Con l’ordinanza impugnata il Tribunale del Riesame ha correttamente applicato il combinato disposto dell’art. 73 c.p.p. (relativo alla adozione di provvedimenti cautelari per soggetti affetti da turbe psichiche tali da imporne la cura nell’ambito del servizio psichiatrico) e art. 286 c.p.p. (relativo al ricovero provvisorio in idonea struttura psichiatrica ospedaliera in luogo della misura custodiale ordinaria nei confronti di persona affetta da incapacità totale o parziale di intendere e di volere), prevedendo l’adozione di una misura – il ricovero in luogo di cura presso un ospedale psichiatrico civile – da intendersi non come una misura cautelare in senso stretto ma come misura cautelare provvisoria atipica finalizzata alla cura della malattia affliggente l’indagato.

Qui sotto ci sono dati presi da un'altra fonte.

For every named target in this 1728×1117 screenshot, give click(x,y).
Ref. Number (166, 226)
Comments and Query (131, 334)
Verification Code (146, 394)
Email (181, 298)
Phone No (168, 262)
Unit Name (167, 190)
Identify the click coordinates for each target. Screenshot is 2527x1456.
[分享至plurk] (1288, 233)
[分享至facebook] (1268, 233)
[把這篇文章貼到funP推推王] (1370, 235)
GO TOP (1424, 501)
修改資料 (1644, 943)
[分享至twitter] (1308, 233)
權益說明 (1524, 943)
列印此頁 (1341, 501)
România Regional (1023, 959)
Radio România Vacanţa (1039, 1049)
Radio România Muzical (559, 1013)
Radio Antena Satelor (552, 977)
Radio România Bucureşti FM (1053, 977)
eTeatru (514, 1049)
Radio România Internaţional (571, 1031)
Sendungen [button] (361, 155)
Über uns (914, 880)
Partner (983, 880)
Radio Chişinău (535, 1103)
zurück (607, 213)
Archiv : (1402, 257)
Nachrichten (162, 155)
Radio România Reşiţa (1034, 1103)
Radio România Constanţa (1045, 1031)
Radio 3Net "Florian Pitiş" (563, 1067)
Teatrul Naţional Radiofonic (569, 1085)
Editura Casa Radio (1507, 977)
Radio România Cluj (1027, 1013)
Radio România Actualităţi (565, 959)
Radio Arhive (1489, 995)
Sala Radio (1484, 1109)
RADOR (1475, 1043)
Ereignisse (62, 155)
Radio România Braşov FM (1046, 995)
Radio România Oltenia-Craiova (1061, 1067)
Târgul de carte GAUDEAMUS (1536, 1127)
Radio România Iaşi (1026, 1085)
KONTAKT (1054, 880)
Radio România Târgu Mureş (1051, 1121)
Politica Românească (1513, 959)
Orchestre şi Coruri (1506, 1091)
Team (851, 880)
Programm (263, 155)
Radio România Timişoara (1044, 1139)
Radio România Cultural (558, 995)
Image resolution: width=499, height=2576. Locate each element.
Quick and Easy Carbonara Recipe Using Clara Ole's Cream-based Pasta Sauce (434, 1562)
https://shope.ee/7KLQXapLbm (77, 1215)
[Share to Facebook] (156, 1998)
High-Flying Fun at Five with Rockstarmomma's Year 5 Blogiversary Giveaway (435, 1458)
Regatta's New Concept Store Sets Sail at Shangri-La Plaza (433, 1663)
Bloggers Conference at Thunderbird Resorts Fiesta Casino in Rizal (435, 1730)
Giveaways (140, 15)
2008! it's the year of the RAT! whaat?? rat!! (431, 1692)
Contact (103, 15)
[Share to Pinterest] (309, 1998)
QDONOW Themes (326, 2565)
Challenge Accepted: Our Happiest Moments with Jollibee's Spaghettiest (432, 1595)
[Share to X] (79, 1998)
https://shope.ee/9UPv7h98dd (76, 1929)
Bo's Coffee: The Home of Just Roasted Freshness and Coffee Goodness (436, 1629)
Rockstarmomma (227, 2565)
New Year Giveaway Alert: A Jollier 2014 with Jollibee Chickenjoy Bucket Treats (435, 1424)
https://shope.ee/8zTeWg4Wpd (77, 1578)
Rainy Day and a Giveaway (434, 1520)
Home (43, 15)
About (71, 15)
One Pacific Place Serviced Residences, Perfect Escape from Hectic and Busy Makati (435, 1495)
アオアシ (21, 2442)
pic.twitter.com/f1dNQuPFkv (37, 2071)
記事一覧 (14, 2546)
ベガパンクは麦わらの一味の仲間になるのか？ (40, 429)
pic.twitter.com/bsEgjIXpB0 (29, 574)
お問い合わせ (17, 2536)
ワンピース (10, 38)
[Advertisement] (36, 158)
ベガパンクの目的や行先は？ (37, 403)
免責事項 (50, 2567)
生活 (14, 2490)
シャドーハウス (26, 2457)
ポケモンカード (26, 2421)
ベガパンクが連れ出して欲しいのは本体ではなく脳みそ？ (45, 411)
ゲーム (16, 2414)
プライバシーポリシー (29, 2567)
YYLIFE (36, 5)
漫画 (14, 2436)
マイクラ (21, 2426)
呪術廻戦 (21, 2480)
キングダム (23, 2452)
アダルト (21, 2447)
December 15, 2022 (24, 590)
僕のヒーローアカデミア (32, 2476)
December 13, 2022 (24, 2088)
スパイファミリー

Per meglio comprendere la portata del provvedimento va ricordato che il G. – indagato per il reato di cui all’art. 609 bis c.p. – si trova sottoposto in atto ad una misura custodiale che – vista la sua inapplicabilità per le ragioni dianzi esplicitate – è stata sostanzialmente trasformata in una misura provvisoria di ricovero sostitutiva della custodia in carcere all’unico fine di salvaguardare la salute mentale gravemente compromessa dell’indagato proprio sul piano della pericolosità sociale.
Secondo quanto più volte affermato dalla giurisprudenza di legittimità in presenza di una infermità di mente che escluda o riduca grandemente la capacità di intendere e di volere dell’indagato (o imputato) sottoposto – come nel caso in esame – a custodia cautelare in carcere – il giudice, anche in assenza di una situazione di pericolosità può disporre che l’imputato (o indagato) in stato di detenzione venga ricoverato in una casa di cura: ciò in quanto tale misura provvisoria è collegata alla esigenza di cura di una specifica infermità mentale: infermità mentale della quale pacificamente il G. è risultato affetto.
In questo senso non è dato ravvisare alcuna contraddittorietà o illogicità nella motivazione dell’ordinanza impugnata.
Così come non è ravvisabile la segnalata illogicità anche nel punto dell’ordinanza con la quale è stata rappresentata l’esigenza di provvedere con urgenza al ricovero – anche a voler condividere l’assenza della pericolosità sociale (così come affermato dal perito in sede di incidente probatorio e ribadito in sede di chiarimenti) – pur in costanza della custodia in carcere non essendovi una inconciliabilità tra le due misure, proprio perchè la custodia cautelare in luogo di cura è una forma atipica di custodia cautelare che vale solo per garantire specifiche finalità di cura del soggetto infermo e che può dirsi sostanzialmente equivalente alla misura di sicurezza provvisoria ex art. 222 c.p.p..
P.Q.M.
Rigetta il ricorso e condanna il ricorrente al pagamento delle spese processuali.